TomBener commented 5 months ago

@cderv Thanks!

cscheid commented 4 months ago

I'm going to go ahead and close this one, since I don't think there's anything outstanding.

TomBener commented 4 months ago

Sorry I don't think so. Some Lua filters not applying is indeed a problem I have not resolved. I have updated to test Citation Backlinks Filter by @tarleb, but it didn't work in my Quarto example.

cderv commented 4 months ago

@TomBener as discussed this is specific ordering of how the lua filters should be applied.

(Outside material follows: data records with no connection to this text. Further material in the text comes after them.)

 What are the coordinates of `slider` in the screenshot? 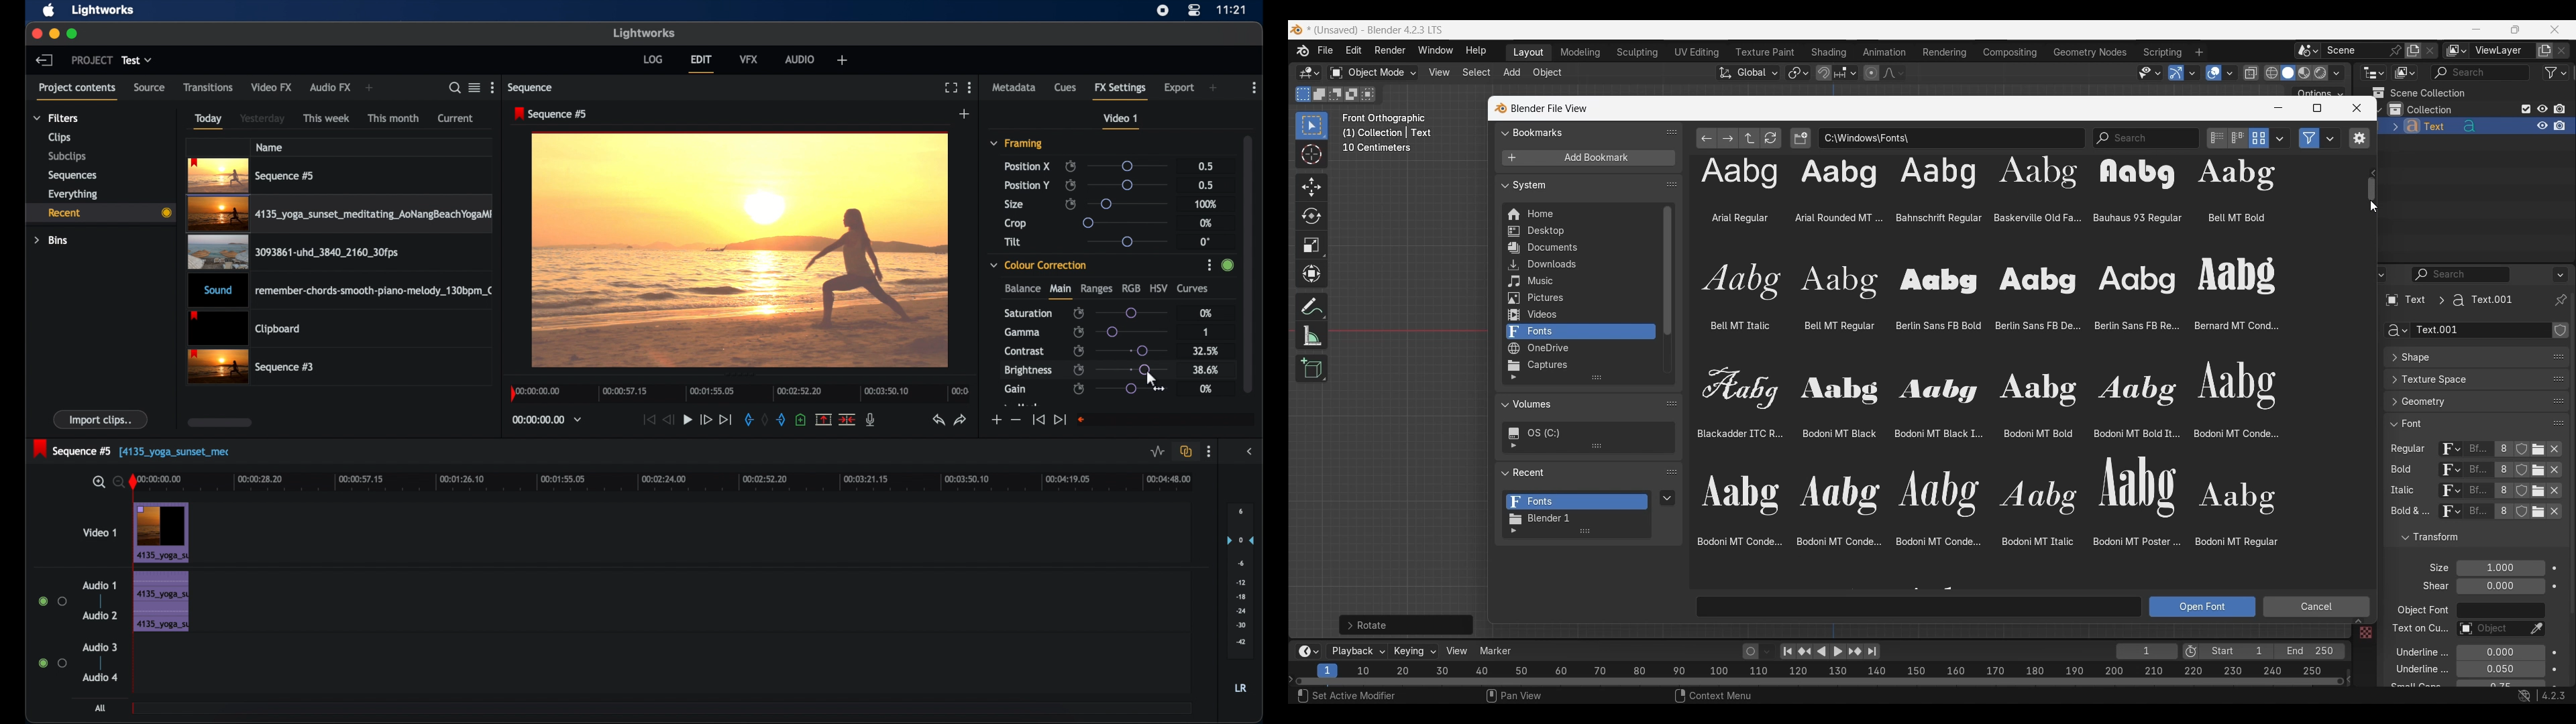 It's located at (1126, 241).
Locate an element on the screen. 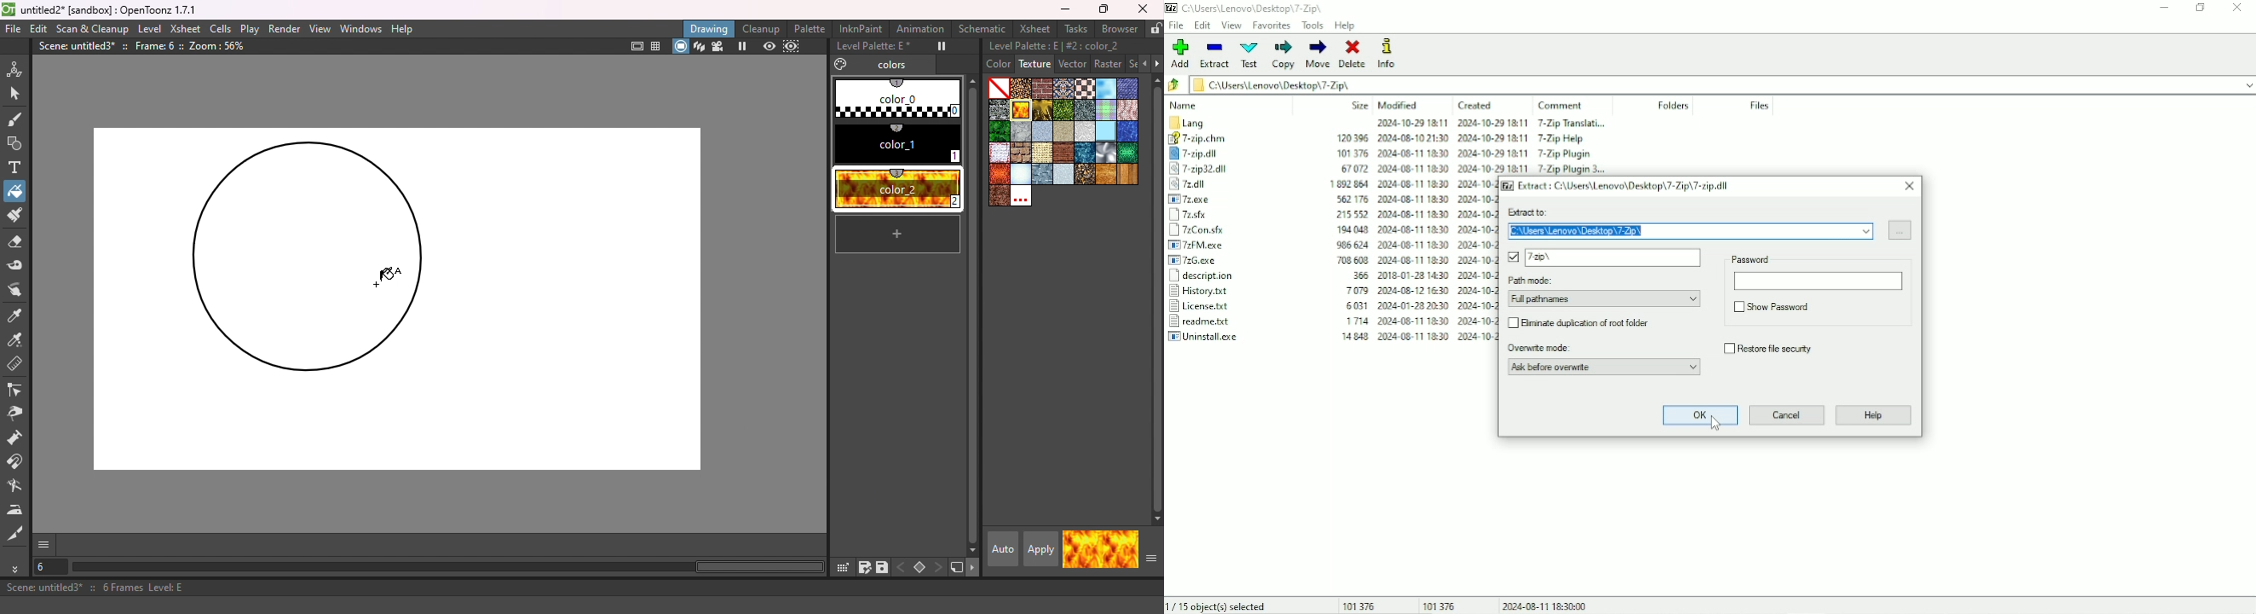 The height and width of the screenshot is (616, 2268). Size is located at coordinates (1360, 105).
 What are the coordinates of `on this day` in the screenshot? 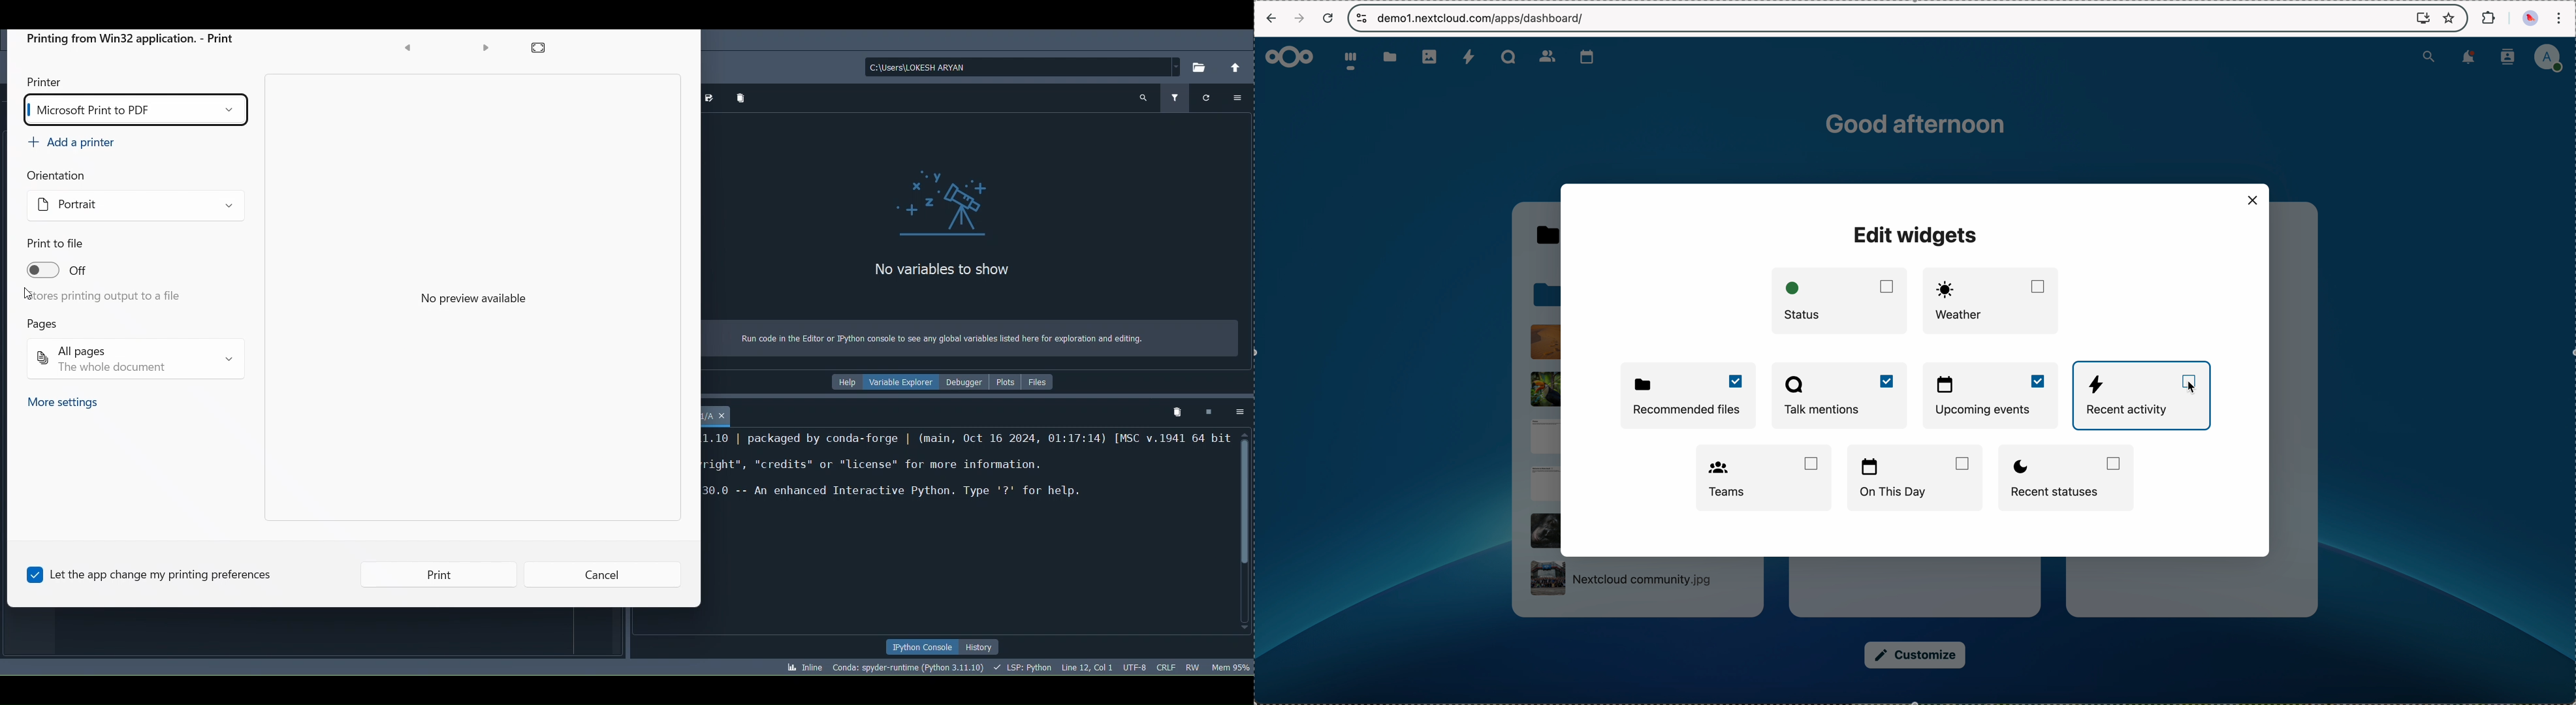 It's located at (1916, 477).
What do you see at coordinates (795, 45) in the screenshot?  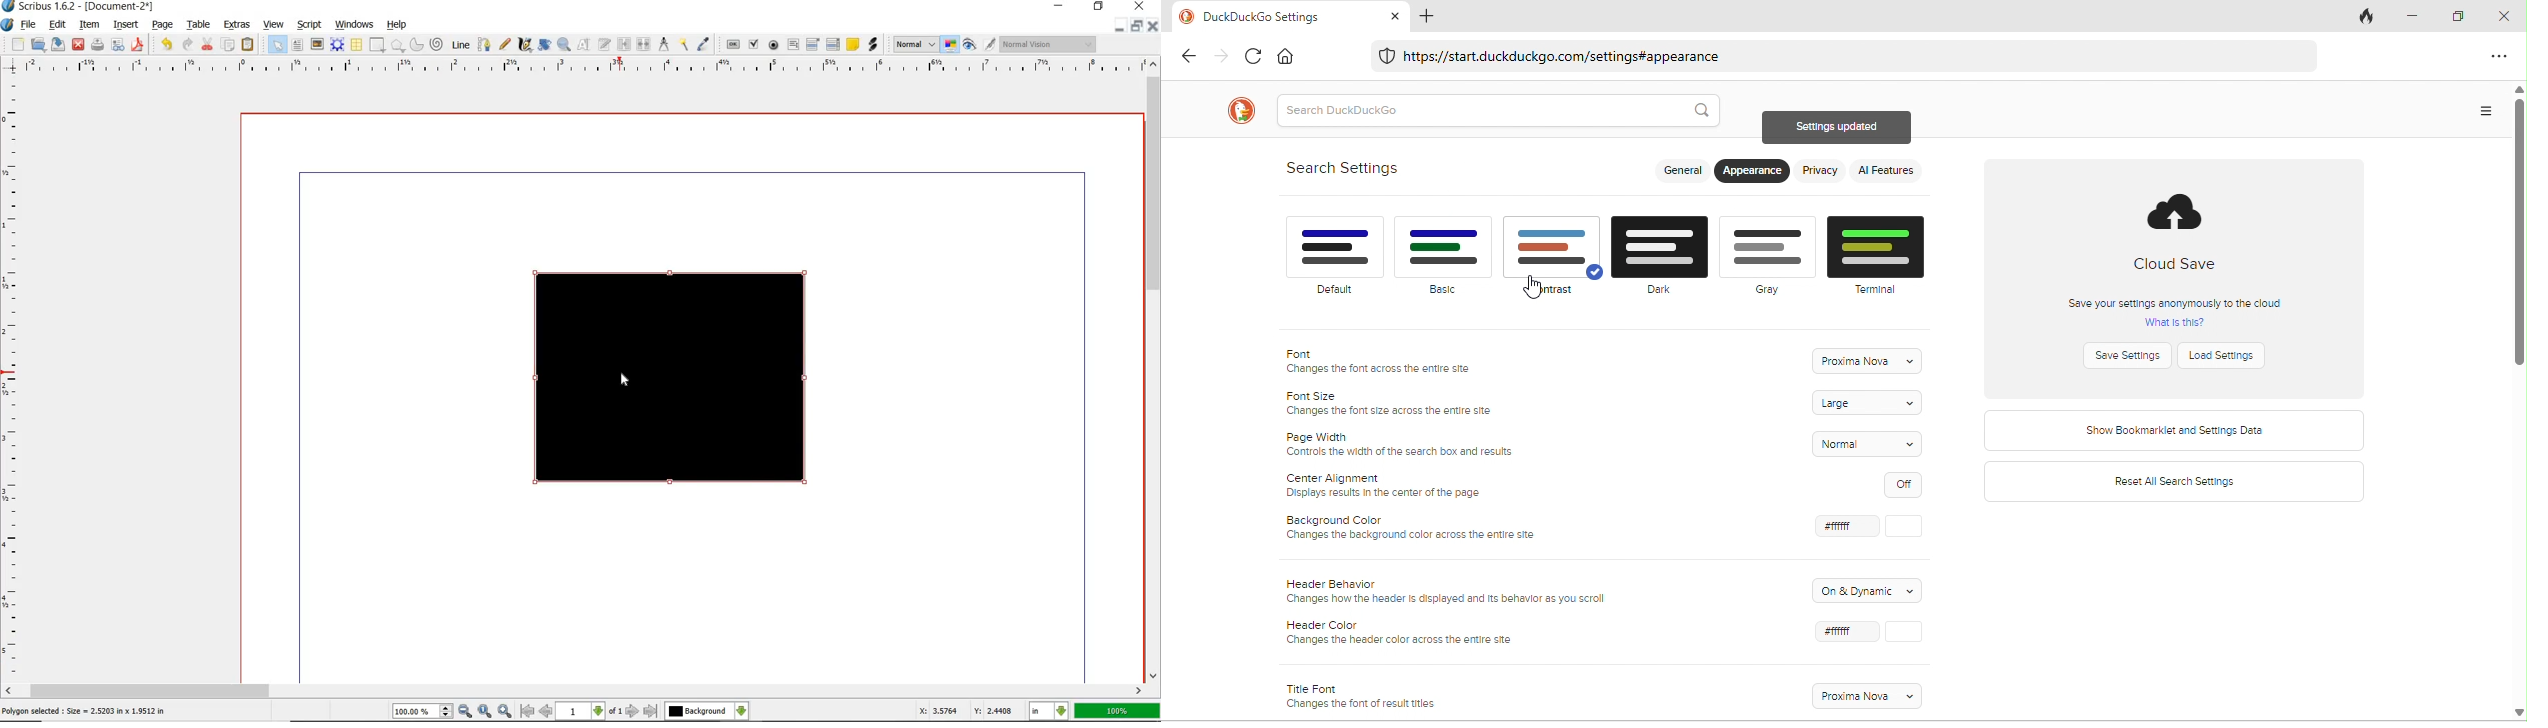 I see `pdf text field` at bounding box center [795, 45].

I gave some hints to look into this, and try debug so that you could come back and provide more details on what is not working.

I have updated to test Citation Backlinks Filter by @tarleb, but it didn't work in my Quarto example.

Let's just deal with that first: The README of this filter clearly state:

The filter doesn't work yet as a Quarto extension.

So you can't expect it to work ! There is even an issue in there about this: https://github.com/tarleb/citation-backlinks/issues/2

The reason this filter is not working is probably the same as yours, if localize-cnbib.lua requires to be run after citeproc has happen.

So more generally, Lua filters that requires to be ran after citeproc does not work yet in Quarto extension.

This is discussed at

with another filter not working

and we are tracking the improvement at

Currently, we call citeproc as part of the default files after all the other filters, and there is no way to apply it after. Quarto has a specific handling of filters by creating a filter chain to mix internal and user filter together the right way in right context. citeproc is applied after this filter chain.

Using quarto render -L as you did works because in this case the filters is independently added to the list of filters to run. It could work for some filters, but would not for other more tied to Lua API for example. Those need to be in the filter chain.

I hope this helps understand. I'll rename this issue to make clear what this is about. And follow #7888 for resolution of this limitation.

cderv commented 4 months ago

Duplicate of #7888

TomBener commented 4 months ago

@cderv Thanks very much! I think your comment is correct and it helps me understand the cause for the issue. All my Lua filters that cannot be used as Quarto extensions are indeed related to citeproc.